Gentle Readers, as The Practical Cook is both deeply Southern and a former vegetarian, she has divided feelings on the cooked vegetable scene here. I adore traditional food, cooked with pork, hailing from a time when any and all calories were necessary and good. Black-eyed peas are homey and comforting, the dal of the South. But not everyone loves the pig, and the all porky vegetable meal can be overwhelming.
So what’s a cook to do? Try this simple, healthier swap. As mentioned yesterday, a Parmesan rind can do amazing things.
Vegetarian Down-Home Black-Eyed Peas, Or Move Over Porky
This recipe is inspired by Bill Smith’s recipe for black-eyed peas, found in Seasoned in the South. His recipe is my go-to, and his cookbook invaluable for method and reassurance in the kitchen. It’s a great read, too.
1 lb black-eyed peas
a flavorful olive oil
1 onion, diced
1 carrot, peeled and cubed (not too small, or it will cook to mush)
3 or 4 cloves garlic, peeled and minced
1/4 teaspoon red pepper flakes
freshly ground black pepper to taste (don’t hold back here, flavor is good)
1 teaspoon dried thyme (don’t hold back here, either)
1 Parmesan rind
salt to taste
1. Rinse, drain, and inspect your peas. Toss any gnarly ones, remove any dirt, rocks, etc. Set peas aside.

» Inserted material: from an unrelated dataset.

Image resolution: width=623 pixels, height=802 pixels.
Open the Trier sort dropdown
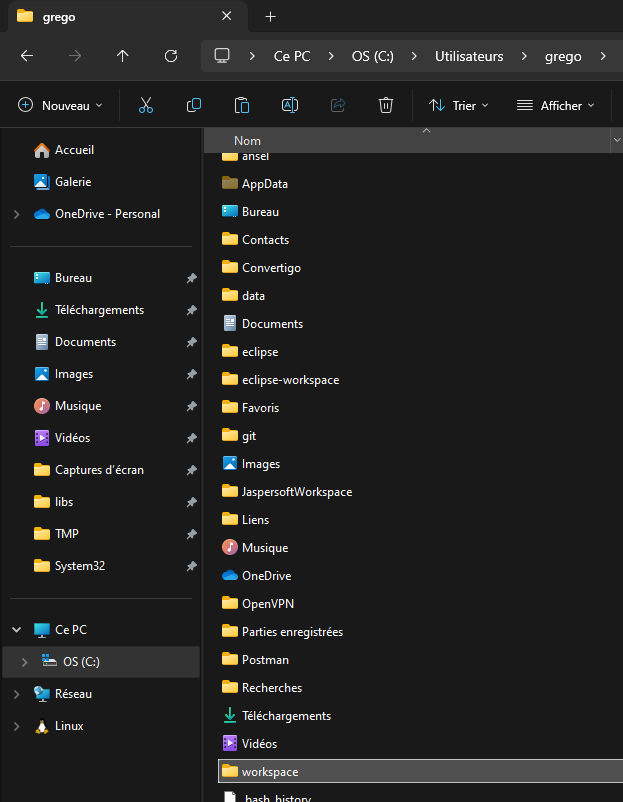pos(459,105)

2. Meanwhile, heat a splash of olive oil over medium heat until hot but not smoking. Add onion, carrot, and garlic, and saute until onion is soft, about 5 or 6 minutes.

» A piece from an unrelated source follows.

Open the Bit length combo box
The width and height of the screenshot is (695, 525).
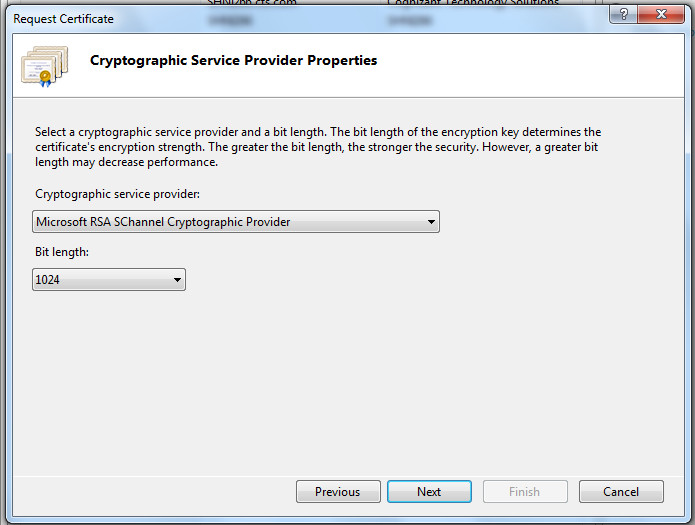tap(108, 280)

3. Add peas and water to cover them by 2 or 3 inches. Add the pepper flakes, black pepper, thyme, and Parmesan rind. Bring to a boil, covered (do not walk off unless you want a pea-splosion on your hands), and then simmer on medium heat for 1 hour or more. If they’re rock hard, like the sorry grocery store ones I used, keep cooking.
4. Uncover and cook for 30 minutes more, or to preferred softness. If they run dry, add water. If you want them drier, keep cooking and reducing them. When they are just tender, season with salt.
Serve warm, with cornbread or over rice. These black-eyed peas are flavorful, interesting, and pretty to look at.
Are you a black-eyed pea fan? Share your comments below, or Tweet! Still trying to determine if they’re luck or money, but they’re tasty regardless.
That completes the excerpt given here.